(The Center Square) – U.S. Solicitor General D. John Sauer has filed a brief with the U.S. Supreme Court in support of Colorado Catholic schools in their religious discrimination case against the state.
In 2023, the Archdiocese of Denver and two Catholic preschools sued the state of Colorado over its universal preschool program’s nondiscrimination requirement that schools accept all students, regardless of sexual orientation or gender identity.
The petitioners have argued the requirements “categorically exclude” all preschools that operate under the Archdiocese, since the Catholic schools prioritize admission for Catholic families.
A federal appellate court in September upheld Colorado’s requirement, and the petitioners asked the Supreme Court to take up the case in November.

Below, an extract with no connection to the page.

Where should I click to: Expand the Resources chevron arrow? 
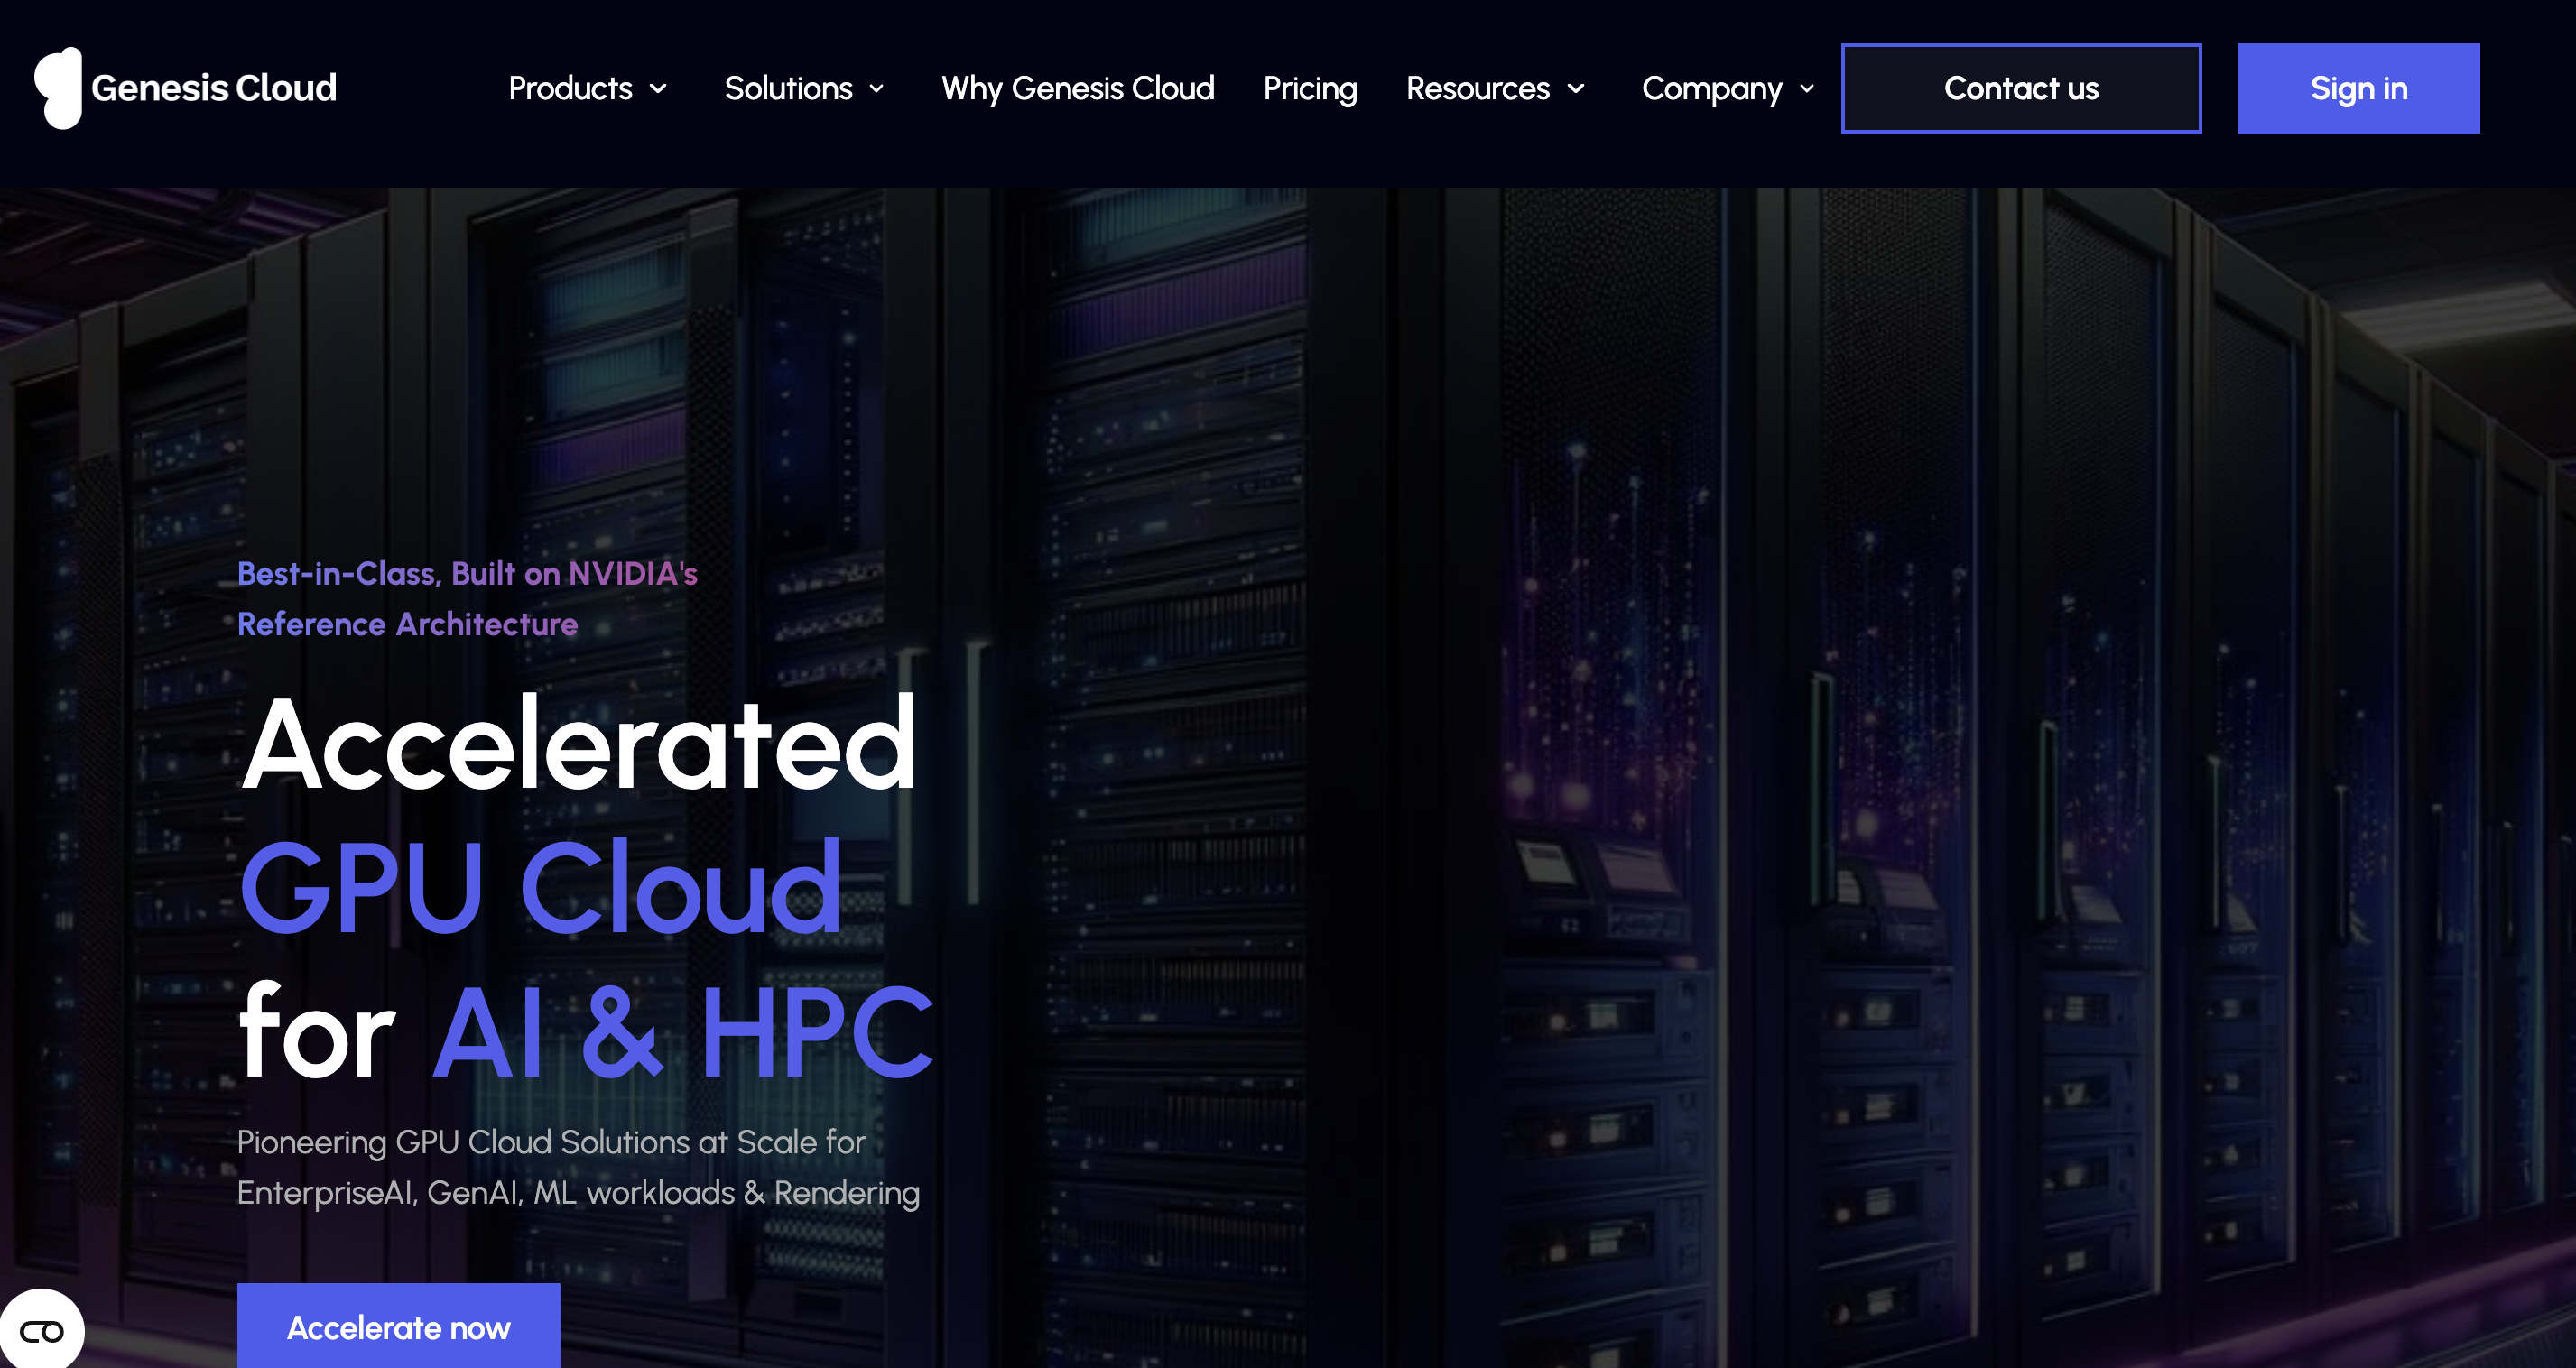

The brief said said the federal government’s decision to file in the case “reflects its views about the severity of the court of appeals’ error, the recurrence of the question presented, and the significant benefit that further clarity in this area of the law would provide to the lower courts, federal and state governments, and the public.”
“The court below seriously erred in adopting a rule that would treat countless laws as generally applicable, no matter how many secular or discretionary exemptions they contain, so long as those exemptions do not permit the exact same conduct as the religious exercise at issue,” said the solicitor general’s brief, which was filed on Friday.
According to Becket, the religious freedom legal group representing the plaintiff, 20 friend-of-the-court briefs have been filed in support of the Archdiocese and its schools.
“The Solicitor General’s filing in this case signals to the Court just how egregious, illegal, and dangerous Colorado’s discrimination is,” Becket Senior Counsel Nick Reaves said in a news release. “The state is labeling a program ‘universal’ and then banning religious families and schools from it because of their faith. If that kind of exclusion is allowed to stand, no religious group is safe from being pushed out of public life.”
Becket said the Supreme Court will likely decide this spring if it will take up the case.
Colorado has seen two other religious cases make their way up to the U.S. Supreme Court in recent years. In both cases, the court ruled against the state in favor of Christian baker Jack Phillips and Christian graphic designer Lorie Smith.